▸ **Instruction**
From the lines below, keep only those that contain the word "Select" and copy each one in full.

==========

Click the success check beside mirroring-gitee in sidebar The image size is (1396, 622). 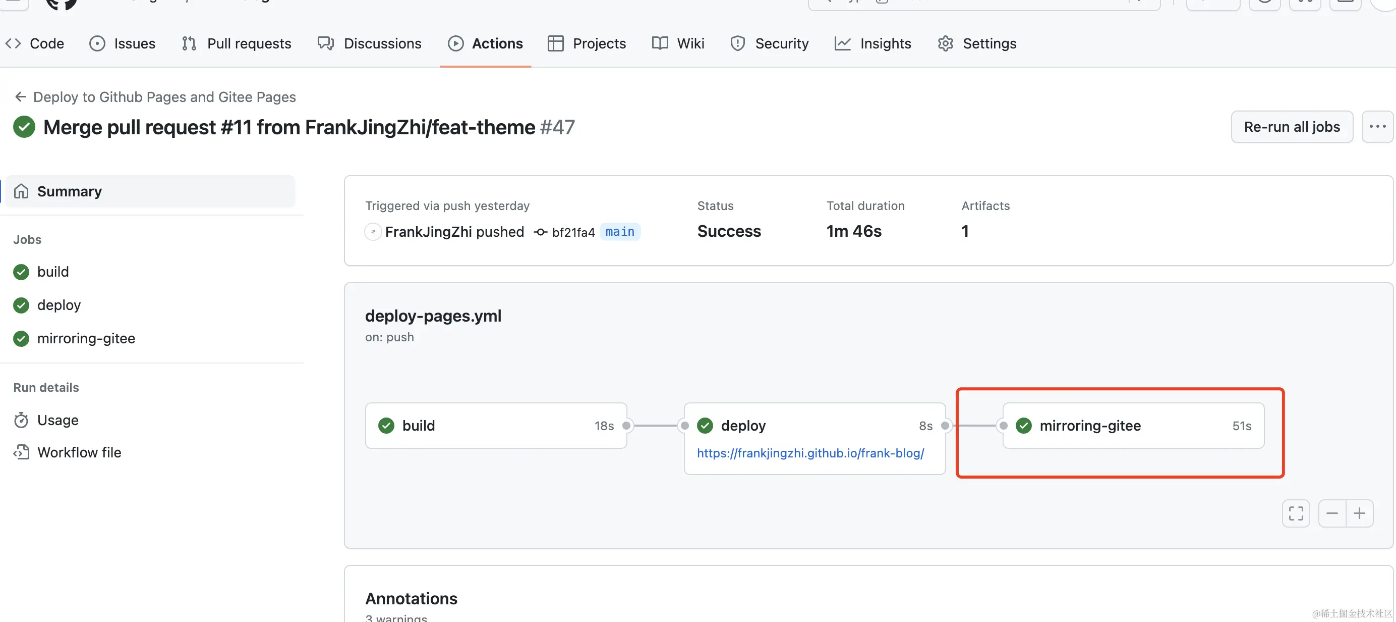click(21, 338)
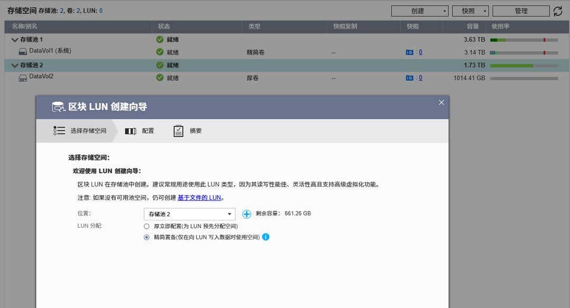Click the refresh icon in the top toolbar
The width and height of the screenshot is (570, 308).
pos(558,11)
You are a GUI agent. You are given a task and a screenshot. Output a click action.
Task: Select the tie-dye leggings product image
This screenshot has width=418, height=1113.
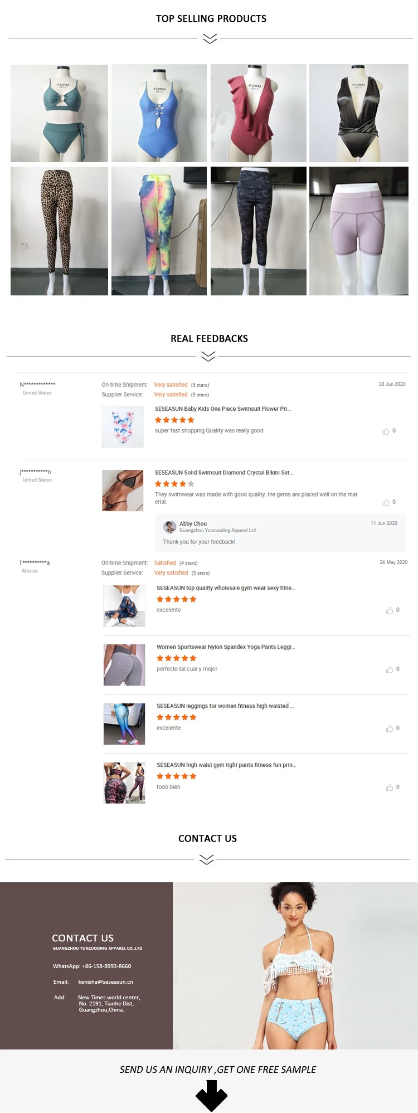click(x=159, y=231)
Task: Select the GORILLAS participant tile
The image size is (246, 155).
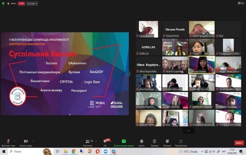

==========

▸ **Answer for the task**
Task: Select the tie-dye leggings product image
Task: Select the GORILLAS participant tile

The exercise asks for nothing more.